An exact repetition of the data is required; no picture should appear in it.
:: Material for this task ::
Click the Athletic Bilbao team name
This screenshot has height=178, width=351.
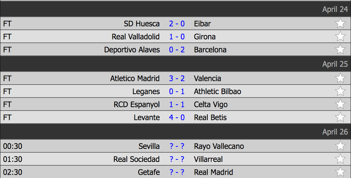218,91
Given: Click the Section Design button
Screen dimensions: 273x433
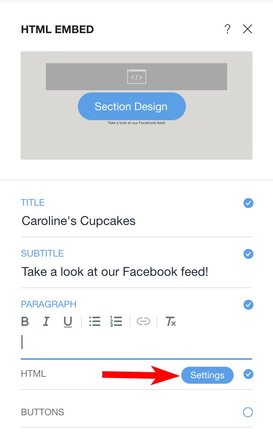Looking at the screenshot, I should (132, 106).
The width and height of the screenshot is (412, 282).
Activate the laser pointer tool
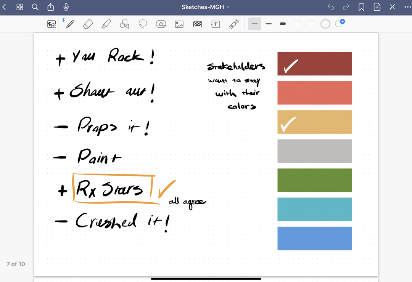234,24
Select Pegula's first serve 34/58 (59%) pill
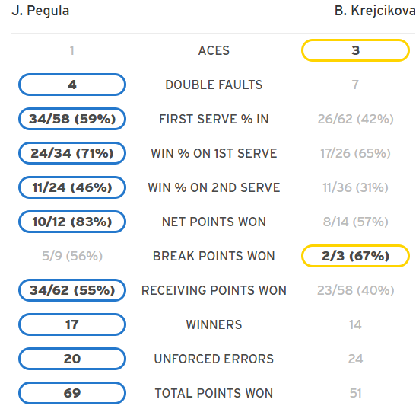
:::
■ Response to this task ■
Click the Athletic Bilbao team name
This screenshot has height=178, width=351.
218,91
Given: Click the Section Design button
Screen dimensions: 273x433
Looking at the screenshot, I should (132, 106).
The width and height of the screenshot is (412, 282).
Activate the laser pointer tool
234,24
Select Pegula's first serve 34/58 (59%) pill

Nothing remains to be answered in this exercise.